ECLI:NL:RVS:2013:BZ7623

Raad van State

Datum uitspraak
3 april 2013
Publicatiedatum
22 juni 2013
Zaaknummer
201300442/2/R2
Instantie
Raad van State
Type
Uitspraak
Rechtsgebied
Bestuursrecht
Procedures
  • Voorlopige voorziening
Rechters
  • M.G.J. Parkins-de Vin
  • C.C.V. Fenwick
Vindplaatsen
  • Rechtspraak.nl
AI samenvatting door LexboostAutomatisch gegenereerd

Afwijzing verzoek om voorlopige voorziening inzake bestemmingsplan Buitengebied gemeente Lingewaal

Op 3 april 2013 heeft de voorzitter van de Afdeling bestuursrechtspraak van de Raad van State uitspraak gedaan op een verzoek om het treffen van een voorlopige voorziening in het geding tussen een verzoeker en de raad van de gemeente Lingewaal. Het verzoek was ingediend naar aanleiding van het besluit van de raad van de gemeente Lingewaal van 9 oktober 2012, waarbij het bestemmingsplan "Buitengebied" werd vastgesteld. De verzoeker had beroep ingesteld tegen dit besluit en tegelijkertijd verzocht om een voorlopige voorziening.

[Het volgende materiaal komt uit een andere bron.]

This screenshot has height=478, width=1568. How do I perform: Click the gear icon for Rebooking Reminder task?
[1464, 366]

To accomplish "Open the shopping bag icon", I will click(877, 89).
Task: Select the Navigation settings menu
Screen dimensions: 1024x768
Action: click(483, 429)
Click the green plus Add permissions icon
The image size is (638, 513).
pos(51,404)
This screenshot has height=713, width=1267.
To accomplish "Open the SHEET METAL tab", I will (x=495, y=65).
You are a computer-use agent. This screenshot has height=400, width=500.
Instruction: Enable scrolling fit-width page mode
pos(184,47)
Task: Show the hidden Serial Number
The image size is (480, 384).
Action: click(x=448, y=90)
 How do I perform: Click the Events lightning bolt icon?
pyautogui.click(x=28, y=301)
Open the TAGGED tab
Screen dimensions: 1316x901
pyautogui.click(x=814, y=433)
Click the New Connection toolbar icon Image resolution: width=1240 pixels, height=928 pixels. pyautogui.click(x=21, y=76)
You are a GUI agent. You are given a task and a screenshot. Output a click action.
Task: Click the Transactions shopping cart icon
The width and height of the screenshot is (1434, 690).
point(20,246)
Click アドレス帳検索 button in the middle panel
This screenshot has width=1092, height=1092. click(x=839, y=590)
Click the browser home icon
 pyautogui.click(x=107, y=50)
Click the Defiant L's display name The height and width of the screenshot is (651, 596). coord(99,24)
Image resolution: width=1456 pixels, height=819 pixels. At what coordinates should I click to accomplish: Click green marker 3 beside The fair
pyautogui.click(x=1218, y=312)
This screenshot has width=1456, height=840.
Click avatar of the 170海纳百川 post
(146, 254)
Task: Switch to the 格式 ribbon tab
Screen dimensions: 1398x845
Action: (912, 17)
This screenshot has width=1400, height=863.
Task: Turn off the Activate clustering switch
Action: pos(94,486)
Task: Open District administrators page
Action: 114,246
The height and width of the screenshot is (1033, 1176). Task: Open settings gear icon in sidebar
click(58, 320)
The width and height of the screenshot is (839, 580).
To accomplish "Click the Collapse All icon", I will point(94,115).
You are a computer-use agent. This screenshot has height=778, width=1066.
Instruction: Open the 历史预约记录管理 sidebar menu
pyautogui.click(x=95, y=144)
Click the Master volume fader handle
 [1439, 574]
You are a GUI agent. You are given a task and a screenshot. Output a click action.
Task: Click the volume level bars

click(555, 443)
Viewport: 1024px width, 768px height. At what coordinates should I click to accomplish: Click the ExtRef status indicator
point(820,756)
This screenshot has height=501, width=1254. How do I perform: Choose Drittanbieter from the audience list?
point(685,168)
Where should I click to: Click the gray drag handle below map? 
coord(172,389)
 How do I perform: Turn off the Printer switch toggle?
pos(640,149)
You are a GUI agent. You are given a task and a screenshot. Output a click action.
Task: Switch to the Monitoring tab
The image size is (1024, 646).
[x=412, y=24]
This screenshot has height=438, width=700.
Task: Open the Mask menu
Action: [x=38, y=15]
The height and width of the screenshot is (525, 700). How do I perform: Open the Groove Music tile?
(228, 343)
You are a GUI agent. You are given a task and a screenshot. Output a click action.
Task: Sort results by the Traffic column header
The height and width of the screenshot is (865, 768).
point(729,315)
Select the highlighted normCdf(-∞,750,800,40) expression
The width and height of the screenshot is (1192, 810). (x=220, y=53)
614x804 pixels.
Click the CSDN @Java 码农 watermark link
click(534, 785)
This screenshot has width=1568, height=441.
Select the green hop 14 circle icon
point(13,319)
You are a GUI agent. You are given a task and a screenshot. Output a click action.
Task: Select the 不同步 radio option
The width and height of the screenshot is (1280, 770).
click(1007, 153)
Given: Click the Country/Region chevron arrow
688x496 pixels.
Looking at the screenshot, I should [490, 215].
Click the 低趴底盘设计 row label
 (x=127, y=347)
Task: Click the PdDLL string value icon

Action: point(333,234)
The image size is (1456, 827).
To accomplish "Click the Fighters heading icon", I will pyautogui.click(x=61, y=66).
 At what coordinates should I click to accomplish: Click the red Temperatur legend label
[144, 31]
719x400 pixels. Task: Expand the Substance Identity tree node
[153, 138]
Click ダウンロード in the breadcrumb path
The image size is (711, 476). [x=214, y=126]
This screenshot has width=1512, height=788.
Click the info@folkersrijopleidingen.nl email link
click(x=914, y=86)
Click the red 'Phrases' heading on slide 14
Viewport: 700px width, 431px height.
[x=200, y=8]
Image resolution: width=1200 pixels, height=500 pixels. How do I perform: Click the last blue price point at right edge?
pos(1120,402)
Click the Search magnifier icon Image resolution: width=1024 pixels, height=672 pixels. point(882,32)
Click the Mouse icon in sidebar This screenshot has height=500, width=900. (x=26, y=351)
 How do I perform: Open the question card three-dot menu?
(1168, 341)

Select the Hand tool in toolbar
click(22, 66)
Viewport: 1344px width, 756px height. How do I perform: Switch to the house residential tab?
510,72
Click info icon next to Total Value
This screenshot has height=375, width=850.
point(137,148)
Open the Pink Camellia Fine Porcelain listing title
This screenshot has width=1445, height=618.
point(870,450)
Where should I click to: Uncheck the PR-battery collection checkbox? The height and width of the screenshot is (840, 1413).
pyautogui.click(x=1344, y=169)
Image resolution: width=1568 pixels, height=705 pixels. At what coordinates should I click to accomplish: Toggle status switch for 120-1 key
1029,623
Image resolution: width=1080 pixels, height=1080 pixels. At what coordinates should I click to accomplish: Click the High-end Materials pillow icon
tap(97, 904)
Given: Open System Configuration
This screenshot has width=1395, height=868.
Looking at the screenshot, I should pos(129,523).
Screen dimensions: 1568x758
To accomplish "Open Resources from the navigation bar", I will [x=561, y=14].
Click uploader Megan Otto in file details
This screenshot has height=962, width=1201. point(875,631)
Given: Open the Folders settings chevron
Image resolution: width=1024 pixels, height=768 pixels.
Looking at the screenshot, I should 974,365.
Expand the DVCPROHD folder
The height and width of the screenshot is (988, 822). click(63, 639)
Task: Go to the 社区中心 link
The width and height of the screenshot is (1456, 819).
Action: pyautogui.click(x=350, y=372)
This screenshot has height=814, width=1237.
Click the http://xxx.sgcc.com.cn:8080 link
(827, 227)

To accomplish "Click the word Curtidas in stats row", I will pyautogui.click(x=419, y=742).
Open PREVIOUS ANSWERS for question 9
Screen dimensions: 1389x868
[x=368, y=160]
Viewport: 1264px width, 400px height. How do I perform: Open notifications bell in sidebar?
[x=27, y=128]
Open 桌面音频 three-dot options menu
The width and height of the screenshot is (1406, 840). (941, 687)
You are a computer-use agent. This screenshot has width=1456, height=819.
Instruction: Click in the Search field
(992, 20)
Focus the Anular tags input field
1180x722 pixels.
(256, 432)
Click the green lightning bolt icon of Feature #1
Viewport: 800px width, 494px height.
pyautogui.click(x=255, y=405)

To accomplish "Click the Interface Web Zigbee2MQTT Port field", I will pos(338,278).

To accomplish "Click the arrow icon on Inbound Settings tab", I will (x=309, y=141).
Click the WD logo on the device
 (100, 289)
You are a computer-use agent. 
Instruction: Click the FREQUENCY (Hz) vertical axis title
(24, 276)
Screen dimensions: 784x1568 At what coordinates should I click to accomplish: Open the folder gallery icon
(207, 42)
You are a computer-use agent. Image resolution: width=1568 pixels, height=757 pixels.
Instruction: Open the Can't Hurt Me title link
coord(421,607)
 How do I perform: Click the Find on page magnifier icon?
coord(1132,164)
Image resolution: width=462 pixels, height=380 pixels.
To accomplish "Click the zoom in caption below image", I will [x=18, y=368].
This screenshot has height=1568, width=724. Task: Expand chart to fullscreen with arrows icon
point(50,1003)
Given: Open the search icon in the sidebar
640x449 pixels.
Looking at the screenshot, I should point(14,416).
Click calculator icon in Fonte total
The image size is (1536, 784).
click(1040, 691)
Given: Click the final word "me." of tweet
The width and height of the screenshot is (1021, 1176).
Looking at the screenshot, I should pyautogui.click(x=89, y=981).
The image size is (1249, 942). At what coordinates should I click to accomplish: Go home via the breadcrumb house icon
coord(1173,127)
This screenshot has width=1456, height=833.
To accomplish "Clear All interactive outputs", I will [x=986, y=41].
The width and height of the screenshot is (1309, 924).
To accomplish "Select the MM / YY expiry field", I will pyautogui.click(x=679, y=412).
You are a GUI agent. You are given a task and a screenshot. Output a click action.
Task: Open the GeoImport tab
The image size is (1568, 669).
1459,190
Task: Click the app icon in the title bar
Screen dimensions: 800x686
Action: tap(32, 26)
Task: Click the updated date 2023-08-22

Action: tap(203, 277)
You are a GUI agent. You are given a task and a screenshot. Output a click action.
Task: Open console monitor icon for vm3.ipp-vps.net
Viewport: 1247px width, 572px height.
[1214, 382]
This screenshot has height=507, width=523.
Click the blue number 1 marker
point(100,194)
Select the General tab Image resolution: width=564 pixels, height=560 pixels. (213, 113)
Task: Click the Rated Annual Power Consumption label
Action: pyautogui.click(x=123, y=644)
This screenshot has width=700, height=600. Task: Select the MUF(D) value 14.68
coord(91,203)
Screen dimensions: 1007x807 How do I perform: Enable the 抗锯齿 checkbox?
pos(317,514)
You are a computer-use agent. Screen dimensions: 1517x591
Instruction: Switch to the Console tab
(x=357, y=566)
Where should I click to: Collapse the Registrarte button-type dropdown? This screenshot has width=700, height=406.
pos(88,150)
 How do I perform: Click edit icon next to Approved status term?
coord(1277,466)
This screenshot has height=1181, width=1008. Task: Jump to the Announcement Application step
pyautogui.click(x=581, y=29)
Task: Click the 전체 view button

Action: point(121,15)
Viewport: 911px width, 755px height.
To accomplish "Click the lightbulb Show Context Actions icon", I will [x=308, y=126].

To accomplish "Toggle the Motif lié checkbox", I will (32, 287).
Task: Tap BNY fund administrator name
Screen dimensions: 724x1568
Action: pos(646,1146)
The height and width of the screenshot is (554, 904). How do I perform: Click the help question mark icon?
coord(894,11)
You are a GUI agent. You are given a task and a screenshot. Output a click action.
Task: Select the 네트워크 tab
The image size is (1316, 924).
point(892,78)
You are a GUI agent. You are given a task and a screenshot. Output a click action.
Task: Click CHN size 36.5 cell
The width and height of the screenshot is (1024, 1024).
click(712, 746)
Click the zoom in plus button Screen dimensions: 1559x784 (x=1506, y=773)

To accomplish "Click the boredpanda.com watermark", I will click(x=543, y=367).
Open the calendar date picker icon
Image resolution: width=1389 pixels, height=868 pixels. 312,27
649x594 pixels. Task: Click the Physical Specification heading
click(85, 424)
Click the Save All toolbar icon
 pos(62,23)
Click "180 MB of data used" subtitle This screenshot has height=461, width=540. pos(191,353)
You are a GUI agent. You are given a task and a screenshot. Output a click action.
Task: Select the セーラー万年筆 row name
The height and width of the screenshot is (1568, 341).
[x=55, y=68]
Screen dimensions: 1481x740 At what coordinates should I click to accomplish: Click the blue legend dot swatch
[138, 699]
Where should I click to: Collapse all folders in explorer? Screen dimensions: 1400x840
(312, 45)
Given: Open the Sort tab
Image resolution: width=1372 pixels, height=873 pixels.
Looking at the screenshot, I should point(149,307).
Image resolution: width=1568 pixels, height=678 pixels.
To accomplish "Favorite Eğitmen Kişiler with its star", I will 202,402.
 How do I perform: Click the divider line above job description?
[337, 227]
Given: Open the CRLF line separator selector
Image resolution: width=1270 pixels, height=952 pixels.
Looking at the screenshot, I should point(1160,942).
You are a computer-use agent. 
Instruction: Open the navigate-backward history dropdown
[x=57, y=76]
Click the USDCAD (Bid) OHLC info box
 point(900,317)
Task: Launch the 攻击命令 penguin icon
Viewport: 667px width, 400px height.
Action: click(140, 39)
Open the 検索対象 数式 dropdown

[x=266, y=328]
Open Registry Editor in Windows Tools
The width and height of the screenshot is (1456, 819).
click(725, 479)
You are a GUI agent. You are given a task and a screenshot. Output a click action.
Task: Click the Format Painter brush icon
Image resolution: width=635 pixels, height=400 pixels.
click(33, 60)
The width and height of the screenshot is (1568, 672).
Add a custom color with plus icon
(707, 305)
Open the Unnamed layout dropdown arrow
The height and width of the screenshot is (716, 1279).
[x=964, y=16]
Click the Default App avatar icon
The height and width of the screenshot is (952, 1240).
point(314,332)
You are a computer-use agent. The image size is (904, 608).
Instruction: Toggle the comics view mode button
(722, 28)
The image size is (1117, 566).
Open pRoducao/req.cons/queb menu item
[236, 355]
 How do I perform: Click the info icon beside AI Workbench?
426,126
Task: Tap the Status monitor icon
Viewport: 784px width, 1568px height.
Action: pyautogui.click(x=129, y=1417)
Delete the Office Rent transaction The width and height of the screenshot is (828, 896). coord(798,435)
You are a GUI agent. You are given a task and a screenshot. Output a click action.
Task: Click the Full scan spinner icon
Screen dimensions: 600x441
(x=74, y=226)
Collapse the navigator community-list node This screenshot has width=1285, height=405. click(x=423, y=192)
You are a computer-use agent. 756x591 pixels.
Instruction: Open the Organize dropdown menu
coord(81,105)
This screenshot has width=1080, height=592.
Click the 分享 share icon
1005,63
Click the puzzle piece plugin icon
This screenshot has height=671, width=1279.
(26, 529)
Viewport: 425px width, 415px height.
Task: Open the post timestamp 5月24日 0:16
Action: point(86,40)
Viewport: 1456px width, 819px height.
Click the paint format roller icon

De voorzitter overwoog dat ingevolge artikel 8.2 van de Wet ruimtelijke ordening, in samenhang met artikel 6:13 van de Algemene wet bestuursrecht, beroep slechts kan worden ingesteld door belanghebbenden die tijdig een zienswijze hebben ingediend. De voorzitter concludeerde dat de verzoeker geen zienswijze had ingediend en dat er geen rechtvaardiging was voor het niet indienen van een zienswijze. De omstandigheid dat de verzoeker eerder een brief naar de gemeente had gestuurd, was niet voldoende om hem te ontslaan van de verplichting om een zienswijze in te dienen.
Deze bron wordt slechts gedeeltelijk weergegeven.